(Collected data)
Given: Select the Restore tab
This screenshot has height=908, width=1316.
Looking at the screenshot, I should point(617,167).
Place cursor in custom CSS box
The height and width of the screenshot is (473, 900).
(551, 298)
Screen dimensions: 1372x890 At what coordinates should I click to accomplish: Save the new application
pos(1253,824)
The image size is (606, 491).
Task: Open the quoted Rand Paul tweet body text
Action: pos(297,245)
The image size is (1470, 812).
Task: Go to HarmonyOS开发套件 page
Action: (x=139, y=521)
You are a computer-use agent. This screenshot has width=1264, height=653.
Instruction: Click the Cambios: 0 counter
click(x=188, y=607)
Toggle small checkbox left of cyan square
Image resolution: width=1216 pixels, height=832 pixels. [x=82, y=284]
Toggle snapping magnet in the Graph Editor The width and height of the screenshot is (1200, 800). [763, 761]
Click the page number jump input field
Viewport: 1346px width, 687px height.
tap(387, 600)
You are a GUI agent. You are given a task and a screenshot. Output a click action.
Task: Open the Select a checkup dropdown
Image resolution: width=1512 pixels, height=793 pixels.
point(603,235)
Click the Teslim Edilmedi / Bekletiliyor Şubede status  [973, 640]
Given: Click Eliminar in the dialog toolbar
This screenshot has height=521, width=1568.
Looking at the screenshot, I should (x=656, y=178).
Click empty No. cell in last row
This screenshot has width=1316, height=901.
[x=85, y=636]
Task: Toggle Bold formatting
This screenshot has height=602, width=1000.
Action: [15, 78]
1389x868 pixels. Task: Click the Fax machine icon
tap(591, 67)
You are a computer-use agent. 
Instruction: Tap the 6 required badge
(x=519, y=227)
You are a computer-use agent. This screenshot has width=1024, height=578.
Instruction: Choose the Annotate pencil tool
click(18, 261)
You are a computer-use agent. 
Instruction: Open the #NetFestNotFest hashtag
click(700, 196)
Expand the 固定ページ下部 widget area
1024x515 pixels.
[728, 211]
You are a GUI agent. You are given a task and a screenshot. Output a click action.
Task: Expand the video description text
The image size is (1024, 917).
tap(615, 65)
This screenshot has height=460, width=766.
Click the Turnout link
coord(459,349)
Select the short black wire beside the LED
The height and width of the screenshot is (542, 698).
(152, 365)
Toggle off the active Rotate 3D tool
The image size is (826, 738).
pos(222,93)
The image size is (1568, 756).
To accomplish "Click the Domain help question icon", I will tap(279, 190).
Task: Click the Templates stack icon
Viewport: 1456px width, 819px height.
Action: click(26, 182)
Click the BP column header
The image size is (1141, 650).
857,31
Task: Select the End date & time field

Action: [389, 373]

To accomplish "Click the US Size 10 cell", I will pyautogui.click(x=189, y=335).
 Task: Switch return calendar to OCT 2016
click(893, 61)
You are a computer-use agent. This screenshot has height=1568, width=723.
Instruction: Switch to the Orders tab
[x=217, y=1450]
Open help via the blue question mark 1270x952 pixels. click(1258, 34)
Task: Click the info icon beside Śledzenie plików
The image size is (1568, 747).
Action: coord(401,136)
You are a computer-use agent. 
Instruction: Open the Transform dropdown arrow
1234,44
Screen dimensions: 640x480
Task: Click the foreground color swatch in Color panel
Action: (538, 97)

**TASK DETAILS**: Print exactly the lines that run from the line containing "Instruction: Open the Transform" to the end of the data, both ends included.

**ANSWER BELOW**:
Instruction: Open the Transform dropdown arrow
1234,44
Screen dimensions: 640x480
Task: Click the foreground color swatch in Color panel
Action: (538, 97)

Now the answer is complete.